Baricitinib in COVID-19
Artificial intelligence technology raised a hypothesis that prompted interest in studying baricitinib for COVID-19. The hypothesis of a host antiviral mechanism in addition to baricitinib’s known anti-inflammatory properties triggered Lilly and the global scientific community to collaborate on lab experiments to validate the hypothesis. Baricitinib’s anti-inflammatory properties were already well-characterized based on research from other conditions. Lilly is committed to understanding baricitinib’s potential use for COVID-19, which included performing nonclinical studies to evaluate its potential host antiviral effects.
Lilly entered into an agreement with the National Institute of Allergy and Infectious Diseases (NIAID), part of the National Institutes of Health (NIH), to study baricitinib in NIAID’s Adaptive COVID-19 Treatment Trial, ACTT-2. This arm of the randomized, double-blind, placebo-controlled clinical trial began in May 2020 to evaluate the safety and efficacy of a treatment regimen of the investigational antiviral remdesivir plus baricitinib vs. remdesivir plus placebo in hospitalized patients with moderate to severe disease including those on mechanical ventilation.

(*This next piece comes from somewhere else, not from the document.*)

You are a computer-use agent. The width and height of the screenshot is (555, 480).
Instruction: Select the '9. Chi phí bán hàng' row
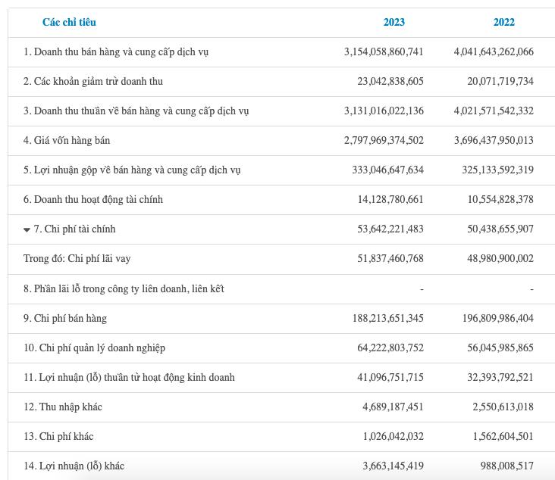pos(65,318)
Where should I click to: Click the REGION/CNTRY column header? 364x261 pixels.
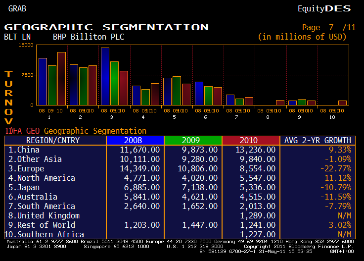coord(55,140)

Lilly also initiated a Phase 3 randomized, double-blind, placebo-controlled study in June 2020 to evaluate the efficacy and safety of baricitinib vs. placebo in hospitalized adults with COVID-19. The study – conducted in the United States, Europe, Latin America and Japan – includes patients hospitalized with COVID-19 infection who have at least one elevated marker of inflammation and evidence of pneumonia or other symptoms but do not require invasive mechanical ventilation at study entry. In parallel, Lilly is collaborating with academic and government institutions who are exploring the efficacy and safety of baricitinib.

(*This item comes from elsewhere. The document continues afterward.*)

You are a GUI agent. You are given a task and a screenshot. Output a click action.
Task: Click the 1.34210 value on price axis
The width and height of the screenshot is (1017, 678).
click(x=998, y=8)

Read recent press releases:
In September 2020, Lilly and Incyte announced initial data emerging from the Adaptive COVID-19 Treatment Trial (ACTT-2) sponsored by the National Institute of Allergy and Infectious Diseases (NIAID), part of the National Institutes of Health (NIH). Baricitinib in combination with remdesivir met the primary endpoint of reduction of time to recovery in comparison with remdesivir. The study also met a key secondary endpoint.
In June 2020, data was published in EMBO Molecular Medicine highlighting baricitinib’s potential as a COVID-19 treatment. Case reports and retrospective data related to the use of baricitinib in patients with COVID-19 from Europe and the U.S. also has been published. Collectively, the data supports the evaluation of baricitinib in patients with progressing disease in randomized clinical trials.
It is important to note that baricitinib is being investigated to learn whether it may be beneficial in COVID-19 infection. Baricitinib is a JAK1/JAK2 inhibitor approved in more than 70 countries for the treatment of adults with moderately to severely active rheumatoid arthritis (RA). The labels for the approved RA indication includes a warning and precaution to avoid use in patients with active, serious infection and to interrupt therapy until the infection is controlled if a serious infection develops. This is part of a Boxed Warning; see here for full safety information.
Disclaimer About Baricitinib in COVID-19
This contains forward-looking statements (as that term is defined in the Private Securities Litigation Reform Act of 1995) about baricitinib as a potential treatment for patients with COVID-19 and reflects Lilly’s current beliefs. However, as with any pharmaceutical product, there are substantial risks and uncertainties in the process of development and commercialization. Among other things, there can be no guarantee that baricitinib will prove to be an effective treatment for COVID-19 or receive additional regulatory approvals. For further discussion of these and other risks and uncertainties, see Lilly’s most recent Form 10-K and Form 10-Q filings with the United States Securities and Exchange Commission. Except as required by law, Lilly undertakes no duty to update forward-looking statements to reflect events after the date of this release.